Каждый лагпункт представлял собой охраняемую зону. Определенная небольшая территория, примерно 500x300, огороженная забором из колючей проволоки в 2–3 ряда, перед забором внутри зоны – запретная полоса, как на границе. Вокруг зоны – вышки с вохровцами (охраной) и столбы с освещением.

Внутри зоны – бараки для заключенных, охраны, администрации и другие постройки.

Один из лагпунктов был административный, помнится, шестой, и один – госпитальный или лазарет – 17-й. Километрах в 4-х было мордовское село Барашево. Железнодорожная станция у лагпункта тоже называлась Барашево.

Отец проработал лесорубом с осени 1932 г. до марта 1933. Заболел пеллагрой, это была обычная для ГУЛАГа болезнь – тяжелый авитаминоз. Смертность была большая. Сейчас пишут об этом много, а я сам видел.

Попав в лазарет, отец фактически был обречен, т. к. был лежачий пеллагрик, такие обычно не поднимались.

Дальше сработал «его благородие СЛУЧАЙ». Начальником лазарета оказался соученик отца по медицинскому факультету Казанского университета доктор Варшавский Абрам Соломонович.

Конечно, он мог не узнать и не вспомнить знакомого двадцатилетней давности. Даже узнав, мог не признать. Но доктор Варшавский и узнал, и признал, и помог.

Прежде всего отец был поставлен на ноги, в воле начальника лазарета было обеспечить элементарное лечение и питание. Главное же было в том, что отец был оставлен санитаром в инфекционном отделении лазарета.

Летом 1934 г. подвернулся случай. Заболела дочь начальника лагеря, чем-то серьезным. Потребовались срочные анализы, которые сделать в лазаретной лаборатории не смогли, а отец взялся и сделал. После этого заключенного же заведующего лабораторией и отца поменяли местами. Люди были подневольные, еще не то делалось.

Став завлабом, отец получил право писать чаще, а не раз в месяц при условии выполнения плана, как было установлено для рядовых заключенных; более того, «ударно» проработав около года – получил разрешение на свидание с родными на пять суток.

Так я попал в Темлаг в первый раз. Второй раз, летом следующего 1935 года мы с мамой приехали уже без разрешения на свидание, т. к. у отца закончился срок заключения, и он был оставлен на той же должности в вольнонаемном качестве. Это в лагерях практиковалось, причем зачастую таким «вольнонаемным» по какому-нибудь поводу, а чаще без повода давали новый срок, и он в очередной раз становился зеком.

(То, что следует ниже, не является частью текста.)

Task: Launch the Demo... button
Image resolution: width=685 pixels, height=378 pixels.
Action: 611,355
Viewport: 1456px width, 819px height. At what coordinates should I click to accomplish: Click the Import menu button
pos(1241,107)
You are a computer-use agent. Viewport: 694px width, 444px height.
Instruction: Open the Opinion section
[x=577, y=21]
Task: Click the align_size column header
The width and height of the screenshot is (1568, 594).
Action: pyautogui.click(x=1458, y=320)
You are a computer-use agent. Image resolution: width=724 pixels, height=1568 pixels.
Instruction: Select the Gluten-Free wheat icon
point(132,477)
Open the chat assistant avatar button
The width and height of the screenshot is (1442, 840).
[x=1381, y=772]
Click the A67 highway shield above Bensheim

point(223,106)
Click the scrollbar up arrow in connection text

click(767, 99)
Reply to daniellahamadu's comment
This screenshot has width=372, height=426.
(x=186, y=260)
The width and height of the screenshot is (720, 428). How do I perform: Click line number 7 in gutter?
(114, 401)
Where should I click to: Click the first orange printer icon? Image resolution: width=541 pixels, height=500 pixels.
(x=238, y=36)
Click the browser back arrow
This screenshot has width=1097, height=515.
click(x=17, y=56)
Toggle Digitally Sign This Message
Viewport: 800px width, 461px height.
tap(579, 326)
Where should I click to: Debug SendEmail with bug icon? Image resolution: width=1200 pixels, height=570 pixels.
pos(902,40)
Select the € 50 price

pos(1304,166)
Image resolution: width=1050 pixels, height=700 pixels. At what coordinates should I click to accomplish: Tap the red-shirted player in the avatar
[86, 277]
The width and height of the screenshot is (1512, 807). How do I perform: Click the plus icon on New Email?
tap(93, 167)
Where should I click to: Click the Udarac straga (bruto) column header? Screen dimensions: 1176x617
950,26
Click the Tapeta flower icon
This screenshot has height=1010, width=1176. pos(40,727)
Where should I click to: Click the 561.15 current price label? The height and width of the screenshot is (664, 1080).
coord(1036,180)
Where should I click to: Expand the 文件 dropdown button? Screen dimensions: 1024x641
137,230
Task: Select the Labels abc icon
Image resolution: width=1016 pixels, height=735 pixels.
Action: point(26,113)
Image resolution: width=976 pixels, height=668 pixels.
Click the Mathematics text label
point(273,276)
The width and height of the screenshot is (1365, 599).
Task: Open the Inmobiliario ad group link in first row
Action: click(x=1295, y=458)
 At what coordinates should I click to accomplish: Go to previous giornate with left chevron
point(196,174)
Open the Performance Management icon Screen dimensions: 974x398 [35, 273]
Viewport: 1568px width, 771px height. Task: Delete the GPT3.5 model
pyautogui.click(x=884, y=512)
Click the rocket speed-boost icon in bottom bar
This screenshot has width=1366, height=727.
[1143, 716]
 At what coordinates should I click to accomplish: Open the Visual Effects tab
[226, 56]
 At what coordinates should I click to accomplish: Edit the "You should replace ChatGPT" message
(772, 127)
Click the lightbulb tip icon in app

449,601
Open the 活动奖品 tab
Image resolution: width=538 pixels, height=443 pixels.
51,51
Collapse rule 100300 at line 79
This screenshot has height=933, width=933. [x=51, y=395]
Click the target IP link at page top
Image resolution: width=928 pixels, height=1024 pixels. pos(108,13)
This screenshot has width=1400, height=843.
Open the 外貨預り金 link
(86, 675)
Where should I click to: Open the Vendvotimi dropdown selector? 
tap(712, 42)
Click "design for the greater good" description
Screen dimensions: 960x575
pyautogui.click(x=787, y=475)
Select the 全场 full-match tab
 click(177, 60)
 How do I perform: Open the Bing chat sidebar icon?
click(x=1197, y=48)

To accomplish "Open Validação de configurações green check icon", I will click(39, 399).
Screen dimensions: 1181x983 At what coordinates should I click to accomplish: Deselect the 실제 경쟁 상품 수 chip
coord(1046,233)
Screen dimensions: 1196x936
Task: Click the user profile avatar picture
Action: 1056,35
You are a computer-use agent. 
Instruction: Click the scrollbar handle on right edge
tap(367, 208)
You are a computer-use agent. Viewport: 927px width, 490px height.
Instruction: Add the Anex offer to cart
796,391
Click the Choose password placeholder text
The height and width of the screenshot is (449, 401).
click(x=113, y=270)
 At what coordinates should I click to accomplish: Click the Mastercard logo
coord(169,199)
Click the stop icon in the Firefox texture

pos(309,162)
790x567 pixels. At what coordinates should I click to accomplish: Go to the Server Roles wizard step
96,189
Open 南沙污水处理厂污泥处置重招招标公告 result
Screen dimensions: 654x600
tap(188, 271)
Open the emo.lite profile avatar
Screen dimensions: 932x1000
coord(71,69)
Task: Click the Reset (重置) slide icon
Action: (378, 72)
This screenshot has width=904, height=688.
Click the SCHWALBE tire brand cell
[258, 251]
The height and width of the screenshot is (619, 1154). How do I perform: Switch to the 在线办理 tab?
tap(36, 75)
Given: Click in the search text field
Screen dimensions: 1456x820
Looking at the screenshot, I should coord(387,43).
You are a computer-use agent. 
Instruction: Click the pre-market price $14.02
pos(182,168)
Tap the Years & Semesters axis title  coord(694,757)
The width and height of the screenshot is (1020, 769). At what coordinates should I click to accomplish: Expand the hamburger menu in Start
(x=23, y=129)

На свидание мы приехали в каникулы после окончания мной второго класса, было мне 10 лет.

До ст. Потьма доехали в обычном пассажирском поезде Андижан-Москва. От Потьмы ехали товарным порожняком на обыкновенной платформе. Барашево было на 57 километре от Потьмы.

Поселились мы в пристройке к женскому бараку. Одно окно и дверь были в сторону конюшни, вдоль которой стояли сани и повозка. В конюшне было 6 лошадей, конюхами и возчиками были пожилые кубанские казаки. По вечерам они часто пели свои песни очень складно.

В пределах ограды было довольно много бараков. Три или четыре корпуса собственно лазарета, лаборатория и аптека в одном бараке, три или четыре барака для заключенных, отдельно барак ВОХР с вольером для собак, клуб с библиотекой, столовая с кухней и несколько двухквартирных коттеджей, в которых жили вольнонаемные врачи и другой персонал. Отдельно был склад и контора.

В зону вело два КПП, основной и хозяйственный, с караулками и воротами. На КПП дежурили вохровцы. Кроме того, была мастерская (столярная и слесарная), морг и большой ледник.

Вдоль бараков были приподнятые деревянные тротуары. В центре территории был плац с трибуной, рядом спортплощадка с брусьями, турником, «гигантскими шагами» и волейбольной сеткой.

Вокруг лазарета метров на 150–200 был сохранен сосновый лес, а дальше шли вырубки, зарастающие кустарником, и болота.

Вдоль ограды стояли столбы со светильниками. Эти светильники – керосино-калильные лампы Аида – я ни ранее, ни позже никогда не видел.